On January 4, 2016 (the “Draw Down Date”), the Company drew down $12.0 million, net of $415 thousand in loan transaction fees and $660 thousand as advance payment. Additional loan transaction fees in the amount of $26 thousand were paid after the Draw Down Date. Out of the $441 thousand in total loan transaction fees, $140 thousand are deferred, and presented within “Other long term assets”, as they are allocated to the remaining $8.0 million available for drawdown by the Company under the Loan Agreement in separate tranches until December 31, 2016, (assuming proceeds of at least $10.0 million prior to December 31, 2016 in connection with the issuance of shares of the Company's capital stock).

Repayment of the Loan and payment of all other amounts owed to Kreos are to be made in U.S. dollars.

The Company recorded interest expense in the amount of $967 thousand during the six months ended June 30, 2016.

In connection with the Loan Agreement, on December 30, 2015, the Company also granted Kreos a warrant to purchase 119,295 ordinary shares of the Company at an exercise price of $9.64 per share (the “Warrant”).
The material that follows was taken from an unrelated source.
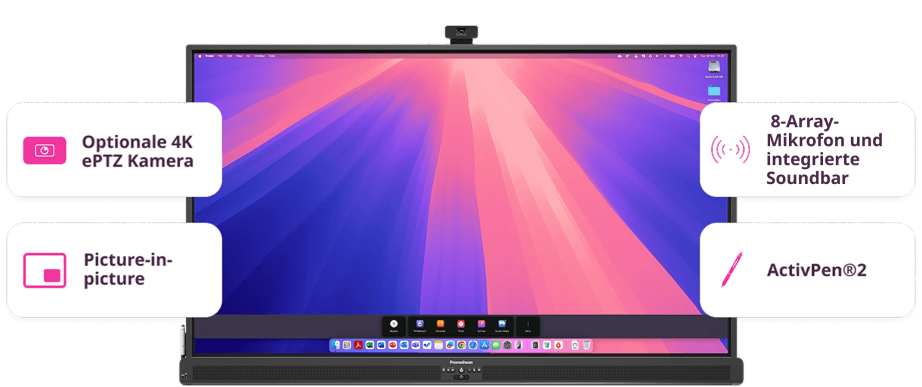
Task: Open the Messages app in the dock
Action: click(x=496, y=345)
The Warrant is exercisable, in whole or in part, at any time prior to the earliest of (i) December 30, 2025 or (ii) immediately prior to the consummation of a merger, consolidation, or reorganization of the Company with or into, or the sale or license of all or substantially all the assets or shares of the Company to, any other entity or person, other than a wholly-owned subsidiary of the Company, excluding any transaction in which shareholders of the Company prior to the transaction will hold more than 50% of the voting and economic rights of the surviving entity after the transaction.
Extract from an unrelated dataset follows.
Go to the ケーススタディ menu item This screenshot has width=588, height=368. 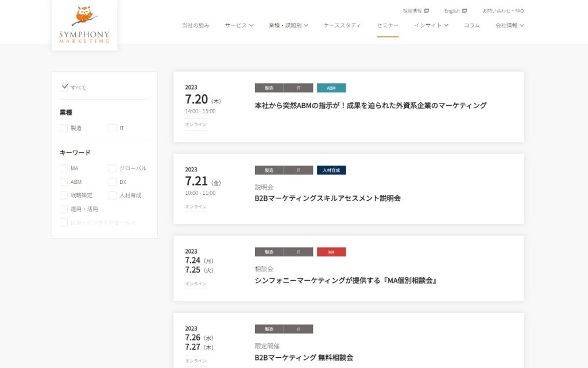tap(342, 25)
On December 30, 2015, the Company calculated the value of its freestanding Warrant to purchase its ordinary shares in the amount of $1 million (net of $42 thousand issuance expenses), by using the relative fair value method and utilizing an option pricing method. The Company has recorded the value of the Warrant, together with the Loan's issuance costs, as debt discount which is being accreted as interest expense using the effective-interest method over the remaining term of the Loan.

The following assumptions were used to estimate the value of the Warrant on December 30, 2015:
 
December 30, 2015
Expected volatility
60
%
Risk-free rate
2.52
%
Dividend yield
%
Expected term (in years)
10



NOTE 7:-    RESEARCH COLLABORATION AGREEMENT AND LICENSE AGREEMENT

On May 16, 2016, the Company entered into a Research Collaboration Agreement (“Collaboration Agreement”) and an Exclusive License Agreement (“License Agreement”) with Harvard.

Under the Collaboration Agreement, Harvard and the Company have agreed to collaborate on research regarding the development of lightweight “soft suit” exoskeleton system technologies for lower limb disabilities, which are intended to treat stroke, multiple sclerosis, mobility limitations for the elderly and other medical applications. The Company has committed to pay in quarterly installments for the funding of this research, subject to a minimum funding commitment under applicable circumstances. The Collaboration Agreement will expire on May 16, 2021.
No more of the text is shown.